In relazione alle recenti direttive emanate in materia dal Questore della Provincia di Reggio Calabria, Dr. Carmelo Casabona, gli agenti del Commissariato di Pubblica Sicurezza di Taurianova, coordinati dal dirigente, vicequestore aggiunto Andrea Ludovico, nell’ambito delle attività di controllo del territorio volte alla prevenzione e repressione dei reati connessi con il traffico illecito di armi da fuoco, nel corso della mattinata di ieri, 12 Maggio, hanno eseguito numerosi controlli e perquisizioni domiciliari nella giurisdizione di competenza.
Nell’occasione, un infermiere di 49 anni, S. F., è stato denunciato a piede libero, accusato del reato di “detenzione illegale di arma comune da sparo” e del relativo munizionamento.

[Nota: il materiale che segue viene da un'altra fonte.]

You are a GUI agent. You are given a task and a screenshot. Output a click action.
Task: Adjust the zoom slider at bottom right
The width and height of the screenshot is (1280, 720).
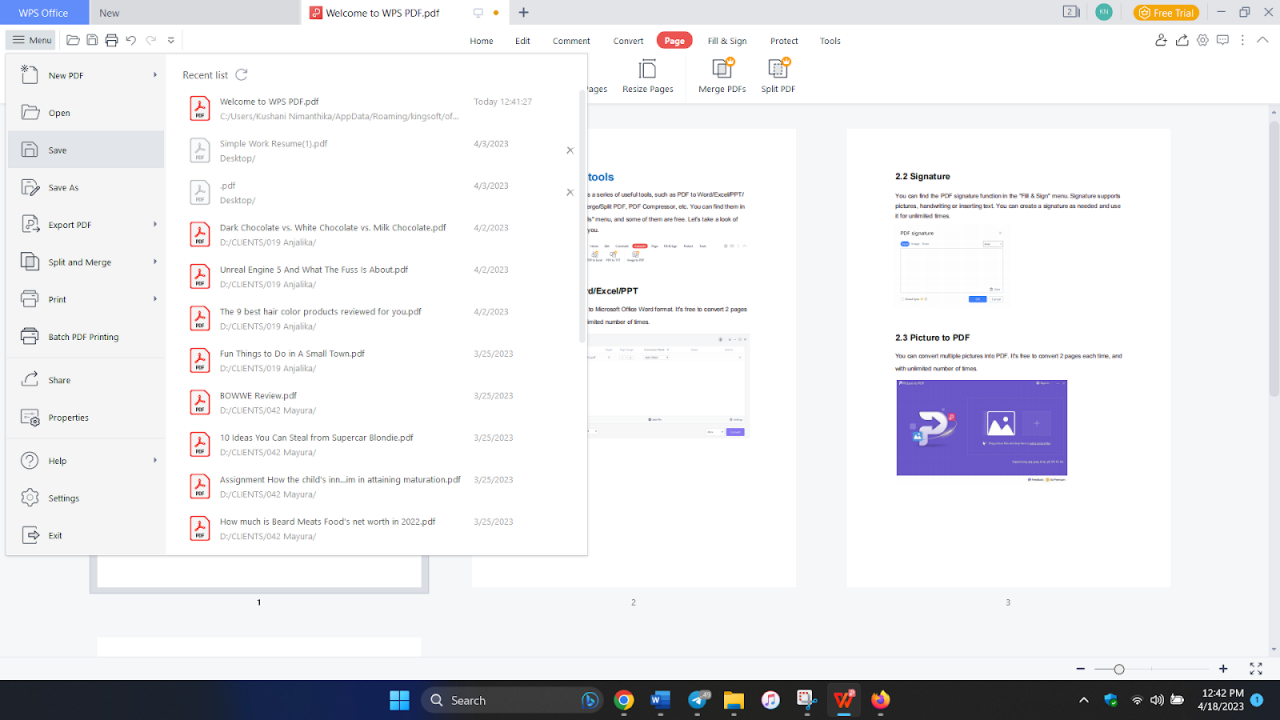coord(1120,668)
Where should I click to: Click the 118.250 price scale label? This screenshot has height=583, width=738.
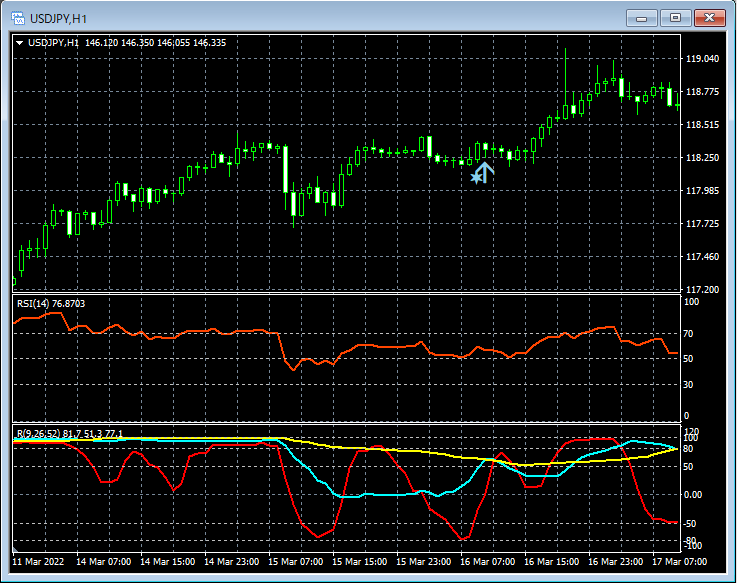[703, 158]
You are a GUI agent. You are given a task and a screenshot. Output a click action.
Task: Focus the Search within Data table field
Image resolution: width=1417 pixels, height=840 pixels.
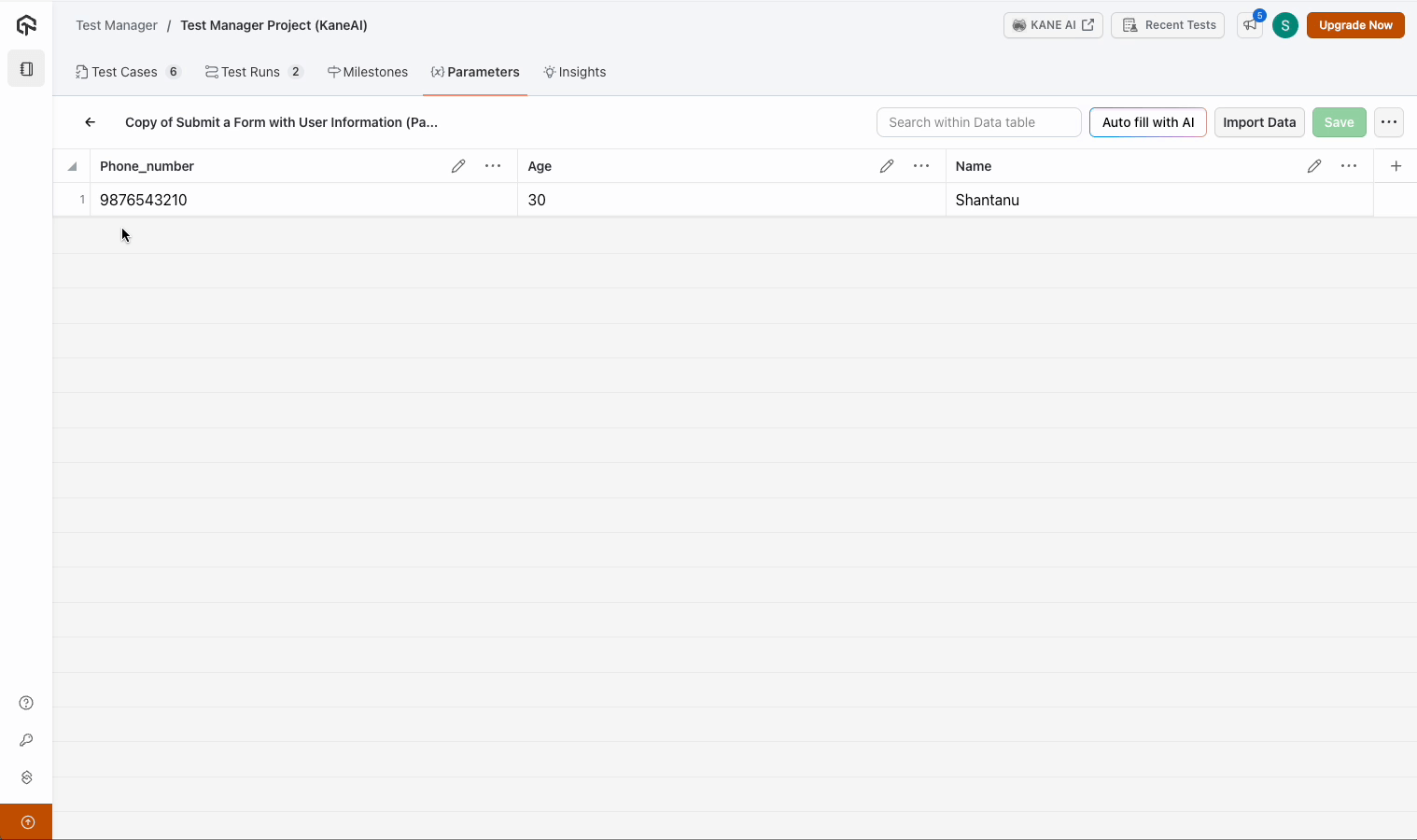click(978, 122)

In particolare, nei pressi del fondo agricolo dell’uomo, sito fra i Comuni di Santa Cristina d’Aspromonte e di Oppido Mamertina, in area demaniale, abilmente occultato in un incavo ricavato fra le radici di un albero, gli uomini della Polizia di Stato hanno rinvenuto un involucro contenente un fucile da caccia calibro 8 flobert ed alcune munizioni, armamento utilizzato generalmente per la caccia di animali selvatici.
Inoltre, all’interno di un fabbricato in uso allo stesso infermiere, il personale del Commissariato di Taurianova ha notato la presenza di 34 trappole artigianali in legno, generalmente utilizzate per la caccia ai ghiri, specie protetta.